*What to do:*
1 > Copy out the stretch from "r_j = load_n_compute_log_return(list_of_files[j])" through "d_ij = np.sqrt(2*(1-p_ij))" in the stock correlation notebook, character for character.
2 > In the stock correlation notebook, what folder prefix do the loading functions add to the file name before reading each CSV?
3 > Write the next lines of the stock correlation notebook code, starting right after its last line.

*Passage provided:*
In [1]:
# %load my_imports.py
import pandas as pd
import matplotlib.pyplot as plt
import numpy as np
import re
import csv

import datetime
import time

import json

In [2]:
# import data dynamically
import math

def load_n_compute_log_return(file_name):
    df = pd.read_csv('data/' + file_name)
    df = df['Close'].apply(lambda x: math.log(x))
    log_return = df.pct_change()[1:]*100
    return log_return

def load_n_select_monday_n_compute_log_return(file_name):
    df = pd.read_csv('data/' + file_name)
    df['Date'] = pd.to_datetime(df['Date'])
    log_price = df.ix[df['Date'].dt.weekday == 0, 
                      'Close'].apply(lambda x: math.log(x)).reset_index(drop=True)
    log_return = log_price.pct_change()[1:]*100
    return log_return

def load_n_compute_mean_n_stdv(file_name):
    df = pd.read_csv('data/' + file_name)
    df = df['Close'].apply(lambda x: math.log(x))
    log_return = df.pct_change()[1:]*100
    return np.mean(log_return), np.std(log_return)

In [21]:
# Problem 1
#Compute Correlation 
# i, j: stock i n j
def compute_cor(i, j):
    r_i = load_n_compute_log_return(list_of_files[i])
    r_j = load_n_compute_log_return(list_of_files[j])
    r_i_aver = np.mean(r_i)
    r_j_aver = np.mean(r_j)
    r_i_sqr_aver = np.mean(np.square(r_i))
    r_i_aver_sqr = np.square(np.mean(r_i))
    r_j_aver_sqr = np.square(np.mean(r_j))
    r_j_sqr_aver = np.mean(np.square(r_j))
    r_ij_aver = np.mean(r_i*r_j)
    numerator = r_ij_aver - r_i_aver*r_j_aver
    denominator = np.sqrt((r_i_sqr_aver - r_i_aver_sqr)*(r_j_sqr_aver - r_j_aver_sqr))
    p_ij = numerator/denominator
    d_ij = np.sqrt(2*(1-p_ij))
    return p_ij, d_ij

def compute_cor_weekly(i, j):
    r_i = load_n_select_monday_n_compute_log_return(list_of_files[i])
    r_j = load_n_select_monday_n_compute_log_return(list_of_files[j])
    r_i_aver = np.mean(r_i)
    r_j_aver = np.mean(r_j)
    r_i_sqr_aver = np.mean(np.square(r_i))
    r_i_aver_sqr = np.square(np.mean(r_i))
    r_j_aver_sqr = np.square(np.mean(r_j))

*Data lines:*
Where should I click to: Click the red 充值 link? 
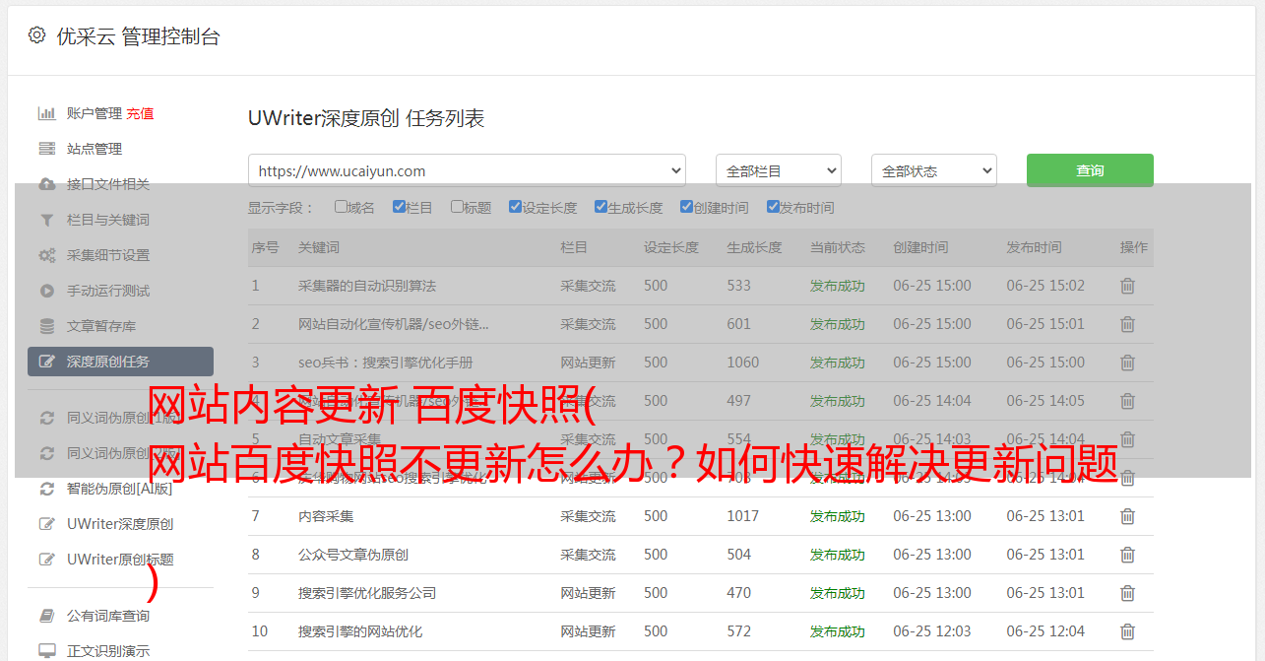pos(140,113)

*Responses in order:*
1 >
r_j = load_n_compute_log_return(list_of_files[j])
    r_i_aver = np.mean(r_i)
    r_j_aver = np.mean(r_j)
    r_i_sqr_aver = np.mean(np.square(r_i))
    r_i_aver_sqr = np.square(np.mean(r_i))
    r_j_aver_sqr = np.square(np.mean(r_j))
    r_j_sqr_aver = np.mean(np.square(r_j))
    r_ij_aver = np.mean(r_i*r_j)
    numerator = r_ij_aver - r_i_aver*r_j_aver
    denominator = np.sqrt((r_i_sqr_aver - r_i_aver_sqr)*(r_j_sqr_aver - r_j_aver_sqr))
    p_ij = numerator/denominator
    d_ij = np.sqrt(2*(1-p_ij))

2 > 'data/'

3 >
    r_j_sqr_aver = np.mean(np.square(r_j))
    r_ij_aver = np.mean(r_i*r_j)
    numerator = r_ij_aver - r_i_aver*r_j_aver
    denominator = np.sqrt((r_i_sqr_aver - r_i_aver_sqr)*(r_j_sqr_aver - r_j_aver_sqr))
    p_ij = numerator/denominator
    d_ij = np.sqrt(2*(1-p_ij))
    return p_ij, d_ij

In [24]:
# create a dict that tracks the names
import os
list_of_files = os.listdir('data')
list_of_corps = [file_name[:-4] for file_name in list_of_files]
indexes = [x for x in range(len(list_of_files))]
file_dict = {}
for idx in indexes:
    file_dict.update({list_of_corps[idx]: idx})
file_dict_reversed = dict((y, x) for (x, y) in file_dict.iteritems())

In [None]:
# generate 
import itertools
edge_list = []
corr_list = []
for pair in itertools.combinations(indexes, 2):
    # pair[0] and pair[1]
#     weight = compute_cor(pair[0], pair[1])
    p_ij, d_ij = compute_cor(pair[0], pair[1])
    corr_list.append([pair[0], pair[1], p_ij])
    edge_list.append([pair[0], pair[1], d_ij])
corrlist = pd.DataFrame(corr_list)
edgelist = pd.DataFrame(edge_list)
corrlist.to_csv('Corrlog/corrlist_day.csv', header = 0, index = 0)
edgelist.to_csv('Network/edgelist_day.csv', header = 0, index = 0)
print(len(edge_list))

In [4]:
df = pd.read_csv('Network/edgelist_day.csv', header = None)
df.columns = ['from', 'to', 'weight']
df.head()

Unnamed: 0,from,to,weight
0,0,1,1.181978
1,0,2,1.26376
2,0,3,1.352927
3,0,4,1.120446
4,0,5,1.244592


In [None]:
plt.hist(df.weight, bins= 50)
plt.xlabel("$d_{ij}$")
plt.ylabel("Frequency")
plt.grid("on")
# plt.show()
plt.savefig('figures/02hist', dpi = 500)
plt.gcf().clear()

In [None]:
# create a dict for sectors
df = pd.read_csv('Name_sector.csv', header = 0)
stock_sector_dict = dict(zip(df.Symbol, df.Sector))
sector_dict = {}
sector_list = list(set(df.Sector))
index_list = [x+1 for x in range(len(sector_list))]
for idx in range(len(sector_list)):
    sector_dict.update({sector_list[idx]: index_list[idx]})
sector_dict

In [None]:
# create a sector - color index file
color_list = []
for key, value in stock_sector_dict.iteritems():
    color_list.append([file_dict[key], sector_dict[value]])
pd.DataFrame(color_list).sort_values(by = 0).to_csv('Network/colorlist.csv', header=0, index=0)

In [None]:
# generate Monday only
import itertools
edge_list = []
corr_list = []
for pair in itertools.combinations(indexes, 2):
    # pair[0] and pair[1]
#     weight = compute_cor(pair[0], pair[1])
    p_ij, d_ij = compute_cor_weekly(pair[0], pair[1])
    corr_list.append([pair[0], pair[1], p_ij])
    edge_list.append([pair[0], pair[1], d_ij])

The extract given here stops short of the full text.